謝無聲只著了一件簡單的衣服,白衣長發,他立在被擋住風雪的草屋中,血珠濺了半面,鮮紅的艷色掛在眉梢,將墜不墜,他半面閻羅,半面春色,像是黑夜中見證了一場滅門的神佛雕像。
無喜無悲,也無生氣。
眾人向他祈求生,他卻只掌管死亡。
鮮紅的心臟被捏成肉塊,謝無聲的手指如刀,整整齊齊的將一顆心臟割成六塊,在他握不住的間隙,滑落地上,溫熱的血液裹著心臟被寒氣凝上冰霜,他迎面接住沈厝。

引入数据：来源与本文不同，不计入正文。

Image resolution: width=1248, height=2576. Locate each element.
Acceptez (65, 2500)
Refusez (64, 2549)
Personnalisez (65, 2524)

時隔十三年,他抱住對方,在對方順滑的黑髮中穿過自己的手,他吻上滿手淋漓血肉,閉著眼如同親吻愛人:「沈厝。」
那顆心臟終於被他握在了手心裡,一如他抱住了懷中人。
謝無聲學著沈厝曾經的樣子,在這十三年間他已經練的很熟悉了,一下一下輕拍著沈厝的背,他側臉合著節奏吻著沈厝的鬢髮,安撫著滿足著將那塊小小的肉塊放在了自己的臉頰與沈厝肩膀相接的地方。
他冰冷的臉貼著那還未散去熱度,仿佛還在跳動的心臟。
洞穿沈厝身體的右手,從貫穿的洞口伸入,小臂沒入身軀,血色浸透長袖,謝無聲的唇在瞬間變得青白,他此刻看不見,也聽不到,散出的靈力在方圓五里設下結界,風雪在結界中停止哀嚎。
他側耳聽著那塊死肉的跳動。
指尖一點點破開已成洞虛的軀體,他小心翼翼的避開心臟,一根一根挑斷自己的心脈,破開肉體,生挖心臟比斷肢更痛,哪怕是謝無聲都痛到唇瓣顫抖,指尖更是冰冷的如同不周山的冰雪。
剔骨之刑,也不過如此。
可他只是閉著眼,像是入睡一般輕輕靠在沈厝的肩膀上,那塊小小的已經開始變成黑色的血肉靠著他的臉龐,輕易在那張如玉的臉上糊上一塊血色:「沈厝,」
「沈厝,」
「沈厝。」
他小聲的,不間斷的輕喚沈厝的名字。
像是小時候從茅草床上喚醒沈厝,帶他逃跑一般的輕聲。
謝無聲挑斷了自己所有的心脈,他的臉色在瞬間灰敗下去,青白死氣漫到臉上,比剛剛死亡的沈厝都更像是一具屍體,可他還在輕輕親吻著沈厝的髮絲:「別怕,很快就好了,很快你就會醒過來了。」
他閉著眼,輕輕蹭了蹭沈厝的頸窩:「我給你一個小小的護身符好不好?」
手指握住整顆心臟,猛然前拉,金色的心口血伴隨著整顆心臟,一併流入了沈厝空蕩蕩的心窩,那顆屬於謝無聲的心臟,現在平靜的躺在沈厝的身體裡。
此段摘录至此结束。